Task to complete – In the article on PFOA in North Bennington surface waters, which body of water had the highest levels?

Excerpted text –
-- Opening Marker --

PFOA found in Bennington College pond, other surface waters


NORTH BENNINGTON — Although PFOA was found in a local river, creek and pond, state officials say its in amounts unlikely to cause negative health effects to humans and wildlife.

The highest levels were found in the pond on the Bennington College campus. Smaller amounts were found in Paran Creek and the Walloomsac River.

Test results of surface water around North Bennington were announced by Gov. Peter Shumlin's office on Thursday afternoon.

"It is unlikely these concentrations would pose an ecological risk to fish and other aquatic organisms in these waters," Louis Porter, commissioner for the state Department of Fish and Wildlife, said in a press release.

State environmental, health and wildlife agencies will test fish in the area "as a precaution," the governor's announcement stated. According to the Department of Health, PFOA levels found in the water bodies are much lower than that would be a risk to people who swim there. PFOA is not believed to accumulate much in fish and many fish across the country do not have detectable levels of PFOA.

-- Closing Marker --

Entries supplied –
-- Opening Marker --

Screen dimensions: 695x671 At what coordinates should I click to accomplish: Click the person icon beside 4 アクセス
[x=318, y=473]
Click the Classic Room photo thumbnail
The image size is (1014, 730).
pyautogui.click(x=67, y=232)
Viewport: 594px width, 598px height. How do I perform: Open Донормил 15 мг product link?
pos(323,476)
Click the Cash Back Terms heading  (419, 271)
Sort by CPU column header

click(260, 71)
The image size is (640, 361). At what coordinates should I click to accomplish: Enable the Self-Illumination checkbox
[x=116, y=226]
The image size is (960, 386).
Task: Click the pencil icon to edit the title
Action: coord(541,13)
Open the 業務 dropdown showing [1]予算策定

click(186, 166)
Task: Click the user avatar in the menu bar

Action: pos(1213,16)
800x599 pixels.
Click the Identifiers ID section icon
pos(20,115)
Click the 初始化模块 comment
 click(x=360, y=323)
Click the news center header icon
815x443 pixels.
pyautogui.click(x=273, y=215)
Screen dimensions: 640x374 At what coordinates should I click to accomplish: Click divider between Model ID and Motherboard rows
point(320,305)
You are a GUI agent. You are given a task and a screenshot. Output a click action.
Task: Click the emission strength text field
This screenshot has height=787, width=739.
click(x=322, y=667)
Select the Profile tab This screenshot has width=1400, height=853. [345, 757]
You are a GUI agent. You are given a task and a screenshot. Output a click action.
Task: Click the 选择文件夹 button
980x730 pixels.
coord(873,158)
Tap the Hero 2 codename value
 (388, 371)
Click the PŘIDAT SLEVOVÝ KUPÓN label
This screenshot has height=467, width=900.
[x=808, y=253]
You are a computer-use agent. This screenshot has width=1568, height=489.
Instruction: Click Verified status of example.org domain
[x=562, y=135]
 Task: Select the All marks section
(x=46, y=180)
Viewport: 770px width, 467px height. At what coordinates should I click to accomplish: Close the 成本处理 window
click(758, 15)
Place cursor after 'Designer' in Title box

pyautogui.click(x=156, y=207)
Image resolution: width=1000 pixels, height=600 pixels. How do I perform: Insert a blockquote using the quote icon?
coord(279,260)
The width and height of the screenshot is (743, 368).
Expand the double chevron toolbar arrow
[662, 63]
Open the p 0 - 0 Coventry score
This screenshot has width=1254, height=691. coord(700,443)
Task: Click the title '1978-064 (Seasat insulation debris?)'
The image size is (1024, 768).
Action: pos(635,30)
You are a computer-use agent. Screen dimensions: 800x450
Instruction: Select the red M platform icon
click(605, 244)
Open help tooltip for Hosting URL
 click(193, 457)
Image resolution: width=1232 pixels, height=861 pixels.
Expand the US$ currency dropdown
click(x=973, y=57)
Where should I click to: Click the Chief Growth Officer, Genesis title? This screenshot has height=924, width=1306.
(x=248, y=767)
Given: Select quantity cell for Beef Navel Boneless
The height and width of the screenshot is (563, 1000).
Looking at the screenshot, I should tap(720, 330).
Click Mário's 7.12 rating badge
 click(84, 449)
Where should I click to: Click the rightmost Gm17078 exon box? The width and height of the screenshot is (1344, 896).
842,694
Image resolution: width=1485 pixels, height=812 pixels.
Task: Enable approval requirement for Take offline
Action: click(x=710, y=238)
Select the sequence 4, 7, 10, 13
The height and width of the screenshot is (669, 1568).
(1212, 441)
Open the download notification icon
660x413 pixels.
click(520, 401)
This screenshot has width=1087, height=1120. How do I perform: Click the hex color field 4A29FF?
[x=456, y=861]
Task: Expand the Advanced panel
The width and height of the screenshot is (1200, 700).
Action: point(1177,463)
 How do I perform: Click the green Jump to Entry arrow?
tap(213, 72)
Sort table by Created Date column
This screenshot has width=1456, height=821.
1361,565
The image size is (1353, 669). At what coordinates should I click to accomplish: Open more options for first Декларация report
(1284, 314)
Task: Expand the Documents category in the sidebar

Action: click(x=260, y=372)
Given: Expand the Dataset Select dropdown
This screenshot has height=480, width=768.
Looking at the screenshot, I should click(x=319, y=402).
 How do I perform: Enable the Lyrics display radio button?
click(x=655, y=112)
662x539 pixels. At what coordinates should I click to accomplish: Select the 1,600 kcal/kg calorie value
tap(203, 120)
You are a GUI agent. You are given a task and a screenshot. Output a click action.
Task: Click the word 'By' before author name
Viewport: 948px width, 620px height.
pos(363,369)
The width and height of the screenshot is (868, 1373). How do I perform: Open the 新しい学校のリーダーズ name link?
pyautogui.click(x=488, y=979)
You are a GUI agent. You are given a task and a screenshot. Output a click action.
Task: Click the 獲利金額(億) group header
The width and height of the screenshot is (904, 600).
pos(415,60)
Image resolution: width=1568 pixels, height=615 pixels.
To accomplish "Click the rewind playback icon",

-- Closing Marker --

Task answer – The pond on the Bennington College campus.